▶ _TASK OBJECTIVE_: In the records that follow, show each line where the word "settings" is present.

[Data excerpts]
============================================================
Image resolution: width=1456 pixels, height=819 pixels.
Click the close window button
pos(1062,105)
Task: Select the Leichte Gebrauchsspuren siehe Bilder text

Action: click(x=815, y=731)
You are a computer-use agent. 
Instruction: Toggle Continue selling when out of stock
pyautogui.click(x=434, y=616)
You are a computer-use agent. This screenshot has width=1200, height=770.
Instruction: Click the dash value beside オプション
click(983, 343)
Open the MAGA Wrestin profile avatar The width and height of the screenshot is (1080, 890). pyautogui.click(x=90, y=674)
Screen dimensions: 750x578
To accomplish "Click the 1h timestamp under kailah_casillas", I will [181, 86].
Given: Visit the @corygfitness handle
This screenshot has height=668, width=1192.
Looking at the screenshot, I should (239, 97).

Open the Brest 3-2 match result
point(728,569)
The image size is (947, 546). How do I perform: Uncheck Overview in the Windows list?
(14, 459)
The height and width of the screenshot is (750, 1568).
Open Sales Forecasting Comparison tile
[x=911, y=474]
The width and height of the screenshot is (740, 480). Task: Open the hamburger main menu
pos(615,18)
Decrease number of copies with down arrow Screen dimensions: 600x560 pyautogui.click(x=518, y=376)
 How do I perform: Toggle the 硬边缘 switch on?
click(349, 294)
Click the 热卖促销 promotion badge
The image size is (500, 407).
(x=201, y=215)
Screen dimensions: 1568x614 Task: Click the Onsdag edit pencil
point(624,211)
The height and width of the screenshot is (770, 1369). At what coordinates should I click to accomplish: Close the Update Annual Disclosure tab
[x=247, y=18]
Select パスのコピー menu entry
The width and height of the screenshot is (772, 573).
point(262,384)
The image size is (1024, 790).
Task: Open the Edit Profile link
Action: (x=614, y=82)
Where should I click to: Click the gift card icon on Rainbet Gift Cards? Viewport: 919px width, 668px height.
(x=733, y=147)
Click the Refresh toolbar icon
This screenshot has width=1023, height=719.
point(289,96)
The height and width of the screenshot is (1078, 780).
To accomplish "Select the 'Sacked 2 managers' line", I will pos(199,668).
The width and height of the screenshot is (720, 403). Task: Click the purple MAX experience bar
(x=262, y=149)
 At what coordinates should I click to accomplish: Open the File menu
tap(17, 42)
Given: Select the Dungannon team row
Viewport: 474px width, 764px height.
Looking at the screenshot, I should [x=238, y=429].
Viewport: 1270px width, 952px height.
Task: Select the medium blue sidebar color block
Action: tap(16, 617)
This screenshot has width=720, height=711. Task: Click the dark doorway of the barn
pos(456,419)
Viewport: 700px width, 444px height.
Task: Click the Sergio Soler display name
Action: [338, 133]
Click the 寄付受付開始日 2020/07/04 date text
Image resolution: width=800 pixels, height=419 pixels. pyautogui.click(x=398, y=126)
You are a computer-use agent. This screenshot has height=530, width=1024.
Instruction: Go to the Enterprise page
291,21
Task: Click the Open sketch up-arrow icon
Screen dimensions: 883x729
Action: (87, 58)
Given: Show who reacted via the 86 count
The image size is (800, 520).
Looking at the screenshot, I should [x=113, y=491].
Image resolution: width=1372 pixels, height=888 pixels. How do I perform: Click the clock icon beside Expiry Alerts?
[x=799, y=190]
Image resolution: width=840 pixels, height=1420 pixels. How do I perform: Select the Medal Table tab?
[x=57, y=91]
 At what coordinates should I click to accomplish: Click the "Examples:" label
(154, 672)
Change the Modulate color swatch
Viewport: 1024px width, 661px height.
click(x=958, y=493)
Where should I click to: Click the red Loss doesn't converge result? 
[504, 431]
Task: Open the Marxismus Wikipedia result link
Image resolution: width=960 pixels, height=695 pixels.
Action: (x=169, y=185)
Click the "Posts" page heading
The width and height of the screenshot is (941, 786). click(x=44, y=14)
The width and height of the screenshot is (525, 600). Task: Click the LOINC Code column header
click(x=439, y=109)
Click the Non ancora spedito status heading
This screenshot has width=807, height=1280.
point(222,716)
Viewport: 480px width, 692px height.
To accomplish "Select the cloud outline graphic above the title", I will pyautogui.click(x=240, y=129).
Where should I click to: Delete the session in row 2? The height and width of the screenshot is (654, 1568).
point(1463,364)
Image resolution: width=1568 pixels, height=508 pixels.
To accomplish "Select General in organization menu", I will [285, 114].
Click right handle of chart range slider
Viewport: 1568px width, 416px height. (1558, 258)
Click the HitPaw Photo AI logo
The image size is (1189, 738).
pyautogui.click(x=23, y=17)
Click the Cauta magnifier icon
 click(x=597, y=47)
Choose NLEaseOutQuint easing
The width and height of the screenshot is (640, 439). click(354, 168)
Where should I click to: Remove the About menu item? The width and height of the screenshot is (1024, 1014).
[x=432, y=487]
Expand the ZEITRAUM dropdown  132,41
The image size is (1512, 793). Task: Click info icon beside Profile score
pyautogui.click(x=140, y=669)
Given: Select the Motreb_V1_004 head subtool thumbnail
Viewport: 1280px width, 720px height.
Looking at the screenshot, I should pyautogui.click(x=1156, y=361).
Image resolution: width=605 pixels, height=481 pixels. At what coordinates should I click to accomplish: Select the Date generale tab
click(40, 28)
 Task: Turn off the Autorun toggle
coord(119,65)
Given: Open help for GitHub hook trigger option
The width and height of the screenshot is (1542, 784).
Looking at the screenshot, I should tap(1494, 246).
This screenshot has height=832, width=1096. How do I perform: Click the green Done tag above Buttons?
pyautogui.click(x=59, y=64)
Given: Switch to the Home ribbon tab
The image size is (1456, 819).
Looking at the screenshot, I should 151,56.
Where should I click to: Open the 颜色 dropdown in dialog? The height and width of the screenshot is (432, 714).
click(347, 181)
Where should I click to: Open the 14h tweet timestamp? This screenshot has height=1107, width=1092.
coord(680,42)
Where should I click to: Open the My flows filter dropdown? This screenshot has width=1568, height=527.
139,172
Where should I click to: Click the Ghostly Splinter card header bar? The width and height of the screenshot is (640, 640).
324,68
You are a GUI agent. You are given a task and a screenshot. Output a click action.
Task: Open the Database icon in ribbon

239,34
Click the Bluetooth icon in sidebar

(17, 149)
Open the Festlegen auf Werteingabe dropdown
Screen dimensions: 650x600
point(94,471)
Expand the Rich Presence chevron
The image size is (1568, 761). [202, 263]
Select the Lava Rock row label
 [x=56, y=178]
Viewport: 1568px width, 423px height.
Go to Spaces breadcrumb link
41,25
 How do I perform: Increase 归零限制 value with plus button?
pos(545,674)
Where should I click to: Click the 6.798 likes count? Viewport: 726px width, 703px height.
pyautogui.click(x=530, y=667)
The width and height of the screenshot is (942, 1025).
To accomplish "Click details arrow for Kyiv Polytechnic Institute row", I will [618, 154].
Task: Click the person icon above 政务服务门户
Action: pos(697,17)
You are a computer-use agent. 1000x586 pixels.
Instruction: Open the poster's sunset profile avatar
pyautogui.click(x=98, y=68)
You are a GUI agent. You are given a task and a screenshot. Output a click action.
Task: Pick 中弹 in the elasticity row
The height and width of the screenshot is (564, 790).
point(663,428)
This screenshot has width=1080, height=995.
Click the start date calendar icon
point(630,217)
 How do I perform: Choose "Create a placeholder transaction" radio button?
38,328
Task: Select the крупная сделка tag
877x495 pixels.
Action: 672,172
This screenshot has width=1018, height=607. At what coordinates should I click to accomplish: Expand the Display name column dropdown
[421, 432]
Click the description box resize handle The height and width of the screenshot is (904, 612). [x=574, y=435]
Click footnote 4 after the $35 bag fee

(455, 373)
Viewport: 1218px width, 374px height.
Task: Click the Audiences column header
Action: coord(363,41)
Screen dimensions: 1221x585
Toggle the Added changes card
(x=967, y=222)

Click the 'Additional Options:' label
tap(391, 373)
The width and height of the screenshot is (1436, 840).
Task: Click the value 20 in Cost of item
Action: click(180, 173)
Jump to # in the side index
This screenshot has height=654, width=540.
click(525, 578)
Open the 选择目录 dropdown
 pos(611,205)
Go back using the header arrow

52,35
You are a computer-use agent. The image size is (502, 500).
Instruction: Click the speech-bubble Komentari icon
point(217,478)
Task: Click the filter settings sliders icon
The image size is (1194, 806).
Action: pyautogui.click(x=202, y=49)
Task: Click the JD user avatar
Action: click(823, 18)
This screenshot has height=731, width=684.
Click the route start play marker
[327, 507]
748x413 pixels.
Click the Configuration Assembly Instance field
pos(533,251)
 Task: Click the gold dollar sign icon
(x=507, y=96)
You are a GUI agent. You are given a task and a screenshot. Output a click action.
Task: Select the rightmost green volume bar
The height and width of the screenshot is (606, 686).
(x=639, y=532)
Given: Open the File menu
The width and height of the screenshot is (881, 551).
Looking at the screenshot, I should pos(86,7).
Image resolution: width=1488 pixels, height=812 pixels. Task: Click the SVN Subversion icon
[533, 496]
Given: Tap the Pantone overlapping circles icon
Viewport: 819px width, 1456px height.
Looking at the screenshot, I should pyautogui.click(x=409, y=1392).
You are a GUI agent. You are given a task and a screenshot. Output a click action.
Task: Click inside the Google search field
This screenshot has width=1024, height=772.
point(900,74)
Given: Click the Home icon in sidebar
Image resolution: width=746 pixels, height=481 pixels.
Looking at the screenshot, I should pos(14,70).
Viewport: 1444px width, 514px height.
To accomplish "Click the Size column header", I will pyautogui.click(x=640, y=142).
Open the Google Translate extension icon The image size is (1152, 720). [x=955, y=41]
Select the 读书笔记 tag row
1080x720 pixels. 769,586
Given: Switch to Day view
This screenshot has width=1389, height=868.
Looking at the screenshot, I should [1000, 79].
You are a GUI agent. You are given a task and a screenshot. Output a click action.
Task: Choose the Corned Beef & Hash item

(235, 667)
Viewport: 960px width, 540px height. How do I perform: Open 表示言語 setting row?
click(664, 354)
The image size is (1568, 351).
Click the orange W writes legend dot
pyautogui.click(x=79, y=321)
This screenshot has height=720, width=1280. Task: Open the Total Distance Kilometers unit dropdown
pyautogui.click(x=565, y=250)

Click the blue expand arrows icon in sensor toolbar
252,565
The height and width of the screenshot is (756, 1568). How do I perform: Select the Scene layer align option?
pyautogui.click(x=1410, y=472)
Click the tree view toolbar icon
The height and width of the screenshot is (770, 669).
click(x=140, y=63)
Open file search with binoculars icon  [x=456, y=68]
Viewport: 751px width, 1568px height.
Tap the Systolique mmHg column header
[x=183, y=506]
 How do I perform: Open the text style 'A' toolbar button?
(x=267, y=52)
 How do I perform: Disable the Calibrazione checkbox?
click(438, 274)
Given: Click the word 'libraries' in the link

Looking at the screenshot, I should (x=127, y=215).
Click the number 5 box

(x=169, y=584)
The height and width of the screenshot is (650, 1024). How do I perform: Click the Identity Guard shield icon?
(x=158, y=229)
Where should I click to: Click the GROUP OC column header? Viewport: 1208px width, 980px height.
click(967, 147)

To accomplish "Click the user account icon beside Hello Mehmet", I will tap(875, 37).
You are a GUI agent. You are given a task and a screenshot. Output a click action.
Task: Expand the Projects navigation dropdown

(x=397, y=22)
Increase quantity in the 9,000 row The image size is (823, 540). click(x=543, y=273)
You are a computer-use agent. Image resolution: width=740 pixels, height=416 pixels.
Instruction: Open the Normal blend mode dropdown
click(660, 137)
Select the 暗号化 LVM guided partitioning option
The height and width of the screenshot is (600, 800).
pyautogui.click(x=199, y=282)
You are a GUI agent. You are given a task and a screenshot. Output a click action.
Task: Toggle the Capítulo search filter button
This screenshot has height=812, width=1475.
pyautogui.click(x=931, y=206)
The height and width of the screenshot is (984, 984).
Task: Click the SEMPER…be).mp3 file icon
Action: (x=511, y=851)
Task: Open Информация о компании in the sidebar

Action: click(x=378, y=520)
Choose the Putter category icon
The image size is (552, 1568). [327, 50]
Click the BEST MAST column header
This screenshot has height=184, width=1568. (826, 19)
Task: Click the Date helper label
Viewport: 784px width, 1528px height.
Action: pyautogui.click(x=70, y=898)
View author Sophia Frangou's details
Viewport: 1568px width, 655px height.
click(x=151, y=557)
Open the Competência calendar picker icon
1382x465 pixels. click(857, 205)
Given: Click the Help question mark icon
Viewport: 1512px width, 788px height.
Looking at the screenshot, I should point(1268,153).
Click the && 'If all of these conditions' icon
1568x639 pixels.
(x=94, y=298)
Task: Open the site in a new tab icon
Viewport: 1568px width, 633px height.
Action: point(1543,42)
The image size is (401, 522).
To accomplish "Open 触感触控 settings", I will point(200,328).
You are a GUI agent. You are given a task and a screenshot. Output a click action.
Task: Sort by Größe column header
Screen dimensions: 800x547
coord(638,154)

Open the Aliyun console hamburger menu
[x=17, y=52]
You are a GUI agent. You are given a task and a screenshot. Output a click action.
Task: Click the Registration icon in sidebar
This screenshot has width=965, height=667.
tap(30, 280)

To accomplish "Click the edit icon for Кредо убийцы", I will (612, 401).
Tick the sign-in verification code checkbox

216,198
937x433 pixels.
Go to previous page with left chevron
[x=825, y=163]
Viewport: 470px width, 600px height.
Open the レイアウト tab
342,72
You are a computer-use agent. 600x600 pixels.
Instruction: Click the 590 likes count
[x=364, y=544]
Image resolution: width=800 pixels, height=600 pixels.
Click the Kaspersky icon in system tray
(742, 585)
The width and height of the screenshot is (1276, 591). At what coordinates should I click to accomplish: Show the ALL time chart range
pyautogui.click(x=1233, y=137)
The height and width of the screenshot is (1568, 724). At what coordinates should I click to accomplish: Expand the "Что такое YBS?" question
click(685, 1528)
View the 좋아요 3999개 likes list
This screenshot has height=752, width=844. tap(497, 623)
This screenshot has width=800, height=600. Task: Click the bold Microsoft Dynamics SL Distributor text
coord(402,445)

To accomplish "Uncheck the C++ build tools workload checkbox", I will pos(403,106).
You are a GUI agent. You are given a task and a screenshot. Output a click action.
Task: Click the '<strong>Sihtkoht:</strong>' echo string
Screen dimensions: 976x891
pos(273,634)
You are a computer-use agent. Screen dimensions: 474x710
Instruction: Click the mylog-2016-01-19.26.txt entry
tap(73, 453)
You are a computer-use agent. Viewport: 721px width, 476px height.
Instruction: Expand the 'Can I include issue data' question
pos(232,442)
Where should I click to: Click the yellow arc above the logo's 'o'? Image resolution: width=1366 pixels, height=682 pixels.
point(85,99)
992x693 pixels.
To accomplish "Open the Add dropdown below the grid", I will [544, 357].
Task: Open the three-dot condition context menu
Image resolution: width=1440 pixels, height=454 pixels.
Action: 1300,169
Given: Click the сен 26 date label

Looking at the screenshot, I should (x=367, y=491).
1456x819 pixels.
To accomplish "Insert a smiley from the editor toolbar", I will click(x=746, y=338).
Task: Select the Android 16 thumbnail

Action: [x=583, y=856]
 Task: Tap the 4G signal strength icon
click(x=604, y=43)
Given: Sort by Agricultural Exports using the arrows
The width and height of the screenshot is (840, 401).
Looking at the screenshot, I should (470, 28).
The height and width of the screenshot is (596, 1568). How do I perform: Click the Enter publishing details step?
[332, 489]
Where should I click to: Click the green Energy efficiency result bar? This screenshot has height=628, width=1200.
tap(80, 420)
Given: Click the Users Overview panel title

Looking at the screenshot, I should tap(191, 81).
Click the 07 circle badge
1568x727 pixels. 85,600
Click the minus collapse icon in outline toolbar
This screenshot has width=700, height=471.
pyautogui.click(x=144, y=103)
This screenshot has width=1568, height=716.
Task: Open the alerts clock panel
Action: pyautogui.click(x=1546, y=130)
============================================================
▶ _ANSWER SPACE_:
Task: Click the filter settings sliders icon
To accomplish "Open 触感触控 settings", I will point(200,328).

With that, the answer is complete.